Aromatic-aromatic interactions greatly contribute to protein stability, protein–ligand interactions, catalysis, among other protein activities in cells, as they play a major role in chemical and biological recognition88,89,90,91. A typical π–π interaction has an energy between − 0.5 to − 2.0 kcal/mol92. The π–π interactions, together with hydrogen bonds, are commonly involved in anchoring drugs in many proteins and importantly contribute to the ligand binding affinity91,92,93,94. In an auto-inhibit state, the CSF1R residue W550 interacts with the carbonyl group of D796 thus stabilizing the DFG-out conformation of the activation loop, maintaining CSF1R in a catalytically inactive state which opens an allosteric pocket adjacent to the ATP-binding pocket. The allosteric pocket located in the kinase domain of the receptor. This allosteric pocket, together with the inward ATP binding site, is the classical binding pocket of the type II TKIs. One of the important interacted residues commonly found in CSF1R-inhibitor complex is W550 in the JM region of the kinase. Functionally, the residue is crucial for maintaining the autoinhibitory state of CSF1R by preventing the activation loop switch to an active conformation. Many CSF1R inhibitors were also designed based on the pyrimidine-core87,95,96,97 which contain an aromatic ring that favorably form π–π interactions with the aromatic side chain in CSF1R binding pocket, for example, with W55054,83,84,85,86,87.

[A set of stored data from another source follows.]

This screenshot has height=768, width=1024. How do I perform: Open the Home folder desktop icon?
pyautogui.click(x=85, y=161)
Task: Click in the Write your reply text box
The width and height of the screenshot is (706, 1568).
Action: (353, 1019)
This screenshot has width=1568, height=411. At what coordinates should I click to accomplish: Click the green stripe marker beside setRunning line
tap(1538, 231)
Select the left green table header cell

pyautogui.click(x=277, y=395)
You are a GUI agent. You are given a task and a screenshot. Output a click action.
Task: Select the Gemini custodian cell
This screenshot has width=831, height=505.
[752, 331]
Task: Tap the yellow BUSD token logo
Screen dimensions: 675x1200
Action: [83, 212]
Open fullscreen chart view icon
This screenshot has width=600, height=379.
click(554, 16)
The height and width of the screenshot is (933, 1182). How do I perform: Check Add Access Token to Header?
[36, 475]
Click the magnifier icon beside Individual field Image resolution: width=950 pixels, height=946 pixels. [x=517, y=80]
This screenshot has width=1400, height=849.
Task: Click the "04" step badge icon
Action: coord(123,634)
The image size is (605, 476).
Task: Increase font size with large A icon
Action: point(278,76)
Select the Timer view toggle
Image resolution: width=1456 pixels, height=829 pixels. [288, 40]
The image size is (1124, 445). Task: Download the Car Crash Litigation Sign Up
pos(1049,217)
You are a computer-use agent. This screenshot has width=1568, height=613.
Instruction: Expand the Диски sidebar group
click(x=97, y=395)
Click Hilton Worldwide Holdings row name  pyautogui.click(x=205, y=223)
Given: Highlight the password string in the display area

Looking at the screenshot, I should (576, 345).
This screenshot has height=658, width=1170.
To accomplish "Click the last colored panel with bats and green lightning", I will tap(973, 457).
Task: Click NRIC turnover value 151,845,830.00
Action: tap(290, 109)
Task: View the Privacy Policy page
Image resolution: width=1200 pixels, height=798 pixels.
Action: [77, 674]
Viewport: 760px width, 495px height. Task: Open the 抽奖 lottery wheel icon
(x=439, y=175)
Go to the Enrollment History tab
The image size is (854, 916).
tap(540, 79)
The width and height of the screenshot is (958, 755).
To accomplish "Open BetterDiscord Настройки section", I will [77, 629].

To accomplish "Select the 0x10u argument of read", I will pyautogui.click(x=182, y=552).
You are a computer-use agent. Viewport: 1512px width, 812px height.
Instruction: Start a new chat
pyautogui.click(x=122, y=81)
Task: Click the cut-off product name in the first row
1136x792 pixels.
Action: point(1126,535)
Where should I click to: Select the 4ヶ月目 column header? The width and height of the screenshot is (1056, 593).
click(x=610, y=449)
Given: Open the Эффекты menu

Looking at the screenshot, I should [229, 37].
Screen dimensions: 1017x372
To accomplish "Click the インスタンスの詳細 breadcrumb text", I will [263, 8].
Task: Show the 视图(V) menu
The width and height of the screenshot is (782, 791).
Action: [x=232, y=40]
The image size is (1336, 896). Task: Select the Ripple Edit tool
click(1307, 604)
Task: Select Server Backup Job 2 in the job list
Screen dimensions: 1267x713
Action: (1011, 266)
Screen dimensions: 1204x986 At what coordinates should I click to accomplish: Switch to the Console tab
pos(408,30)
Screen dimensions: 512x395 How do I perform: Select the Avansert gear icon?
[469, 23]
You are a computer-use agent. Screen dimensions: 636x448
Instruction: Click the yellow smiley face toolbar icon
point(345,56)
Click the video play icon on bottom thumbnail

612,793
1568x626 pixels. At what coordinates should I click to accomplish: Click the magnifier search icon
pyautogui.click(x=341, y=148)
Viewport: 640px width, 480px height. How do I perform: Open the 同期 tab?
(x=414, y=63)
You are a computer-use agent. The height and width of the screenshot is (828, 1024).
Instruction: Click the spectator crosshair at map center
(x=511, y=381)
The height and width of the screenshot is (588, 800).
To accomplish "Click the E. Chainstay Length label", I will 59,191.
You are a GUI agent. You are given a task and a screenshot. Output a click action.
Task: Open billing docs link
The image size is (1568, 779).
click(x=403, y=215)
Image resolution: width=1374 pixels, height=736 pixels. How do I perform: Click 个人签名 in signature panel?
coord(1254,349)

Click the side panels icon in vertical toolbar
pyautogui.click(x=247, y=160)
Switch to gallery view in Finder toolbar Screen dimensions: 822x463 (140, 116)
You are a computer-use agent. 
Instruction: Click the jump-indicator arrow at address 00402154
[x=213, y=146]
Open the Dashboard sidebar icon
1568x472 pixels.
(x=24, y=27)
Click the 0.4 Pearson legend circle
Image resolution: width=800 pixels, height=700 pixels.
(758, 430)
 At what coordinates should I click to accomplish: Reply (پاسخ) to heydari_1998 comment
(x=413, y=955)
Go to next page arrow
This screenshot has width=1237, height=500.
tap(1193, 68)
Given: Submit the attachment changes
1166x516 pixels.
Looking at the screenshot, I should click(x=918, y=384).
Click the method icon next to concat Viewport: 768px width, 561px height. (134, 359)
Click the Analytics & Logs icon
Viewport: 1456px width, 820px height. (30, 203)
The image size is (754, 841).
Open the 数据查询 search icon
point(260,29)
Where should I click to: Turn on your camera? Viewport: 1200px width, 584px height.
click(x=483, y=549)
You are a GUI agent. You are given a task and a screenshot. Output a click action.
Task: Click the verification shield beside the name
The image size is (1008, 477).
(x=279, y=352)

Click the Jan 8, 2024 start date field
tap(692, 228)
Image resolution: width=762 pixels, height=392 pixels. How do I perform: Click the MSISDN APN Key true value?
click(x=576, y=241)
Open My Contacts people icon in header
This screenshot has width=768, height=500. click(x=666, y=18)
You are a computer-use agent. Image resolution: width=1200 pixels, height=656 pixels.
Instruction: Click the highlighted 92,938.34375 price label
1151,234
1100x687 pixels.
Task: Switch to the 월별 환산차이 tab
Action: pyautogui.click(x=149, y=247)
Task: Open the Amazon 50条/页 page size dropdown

Kusunokinin and W550 binding possibility
Trans-(−)-kusunokinin, isolated naturally from Piper nigrum55, has structure resemble to those pyrimidine ring-core inhibitors. It inhibits cancer cell growth, proliferation, and metastasis in a variety of cancer cell lines, including breast, colon and lung cancer cell lines55. The compound also reduces the size of breast tumours in mouse models without affecting body weight, internal organs, or bone marrow56. According to in silico molecular docking studies and in vitro si-RNA studies, trans-(−)-kusunokinin targeted CSF1R, inhibiting the receptor and AKT signalling cascade, and thus suppressing cancer cell proliferation and metastasis53,54.
A racemic mixture of trans-(−)-kusunokinin and trans-(+)-kusunokinin was obtained from the synthesis process, however, trans-(+)-kusunokinin, in contrast with its trans-(−)-isomer, showed no inhibitory effects against cancer cells98. Nonetheless, the racemic mixture trans-(±)-kusunokinin retained anticancer activities against breast, colon, cholangiocarcinoma57 and ovarian cancer cell lines58 with low toxicity against normal cells59. Therefore, trans-(−)-kusunokinin was hypothesised to be the main active component in the racemic mixture, targeting protein in proliferation and metastasis pathway, while trans-(+)-kusunokinin may additionally inhibited other related molecules54, given that the mechanism of action between trans-(−)-kusunokinin, trans-(±)-kusunokinin, and CSF1R inhibitor pexidartinib were different53.
Previously, the stereoselectivity of CSF1R for trans-(−)-kusunokinin over trans-(+)-kusunokinin was proposed due to (1) the CSF1R narrow binding pocket requiring planar arrangement of the binding ligand and (2) the π–π interaction between the W550 and the aromatic ring of the ligand being critical to form a stable ligand-CSF1R complex54. In both previous study54 and this current study, Molecular docking and MD simulations demonstrated that trans-(+)-kusunokinin could not fit into the binding pocket of CSF1R and thus could not form an interaction with W550, its binding affinity was much lower than that of trans-(−)-kusunokinin.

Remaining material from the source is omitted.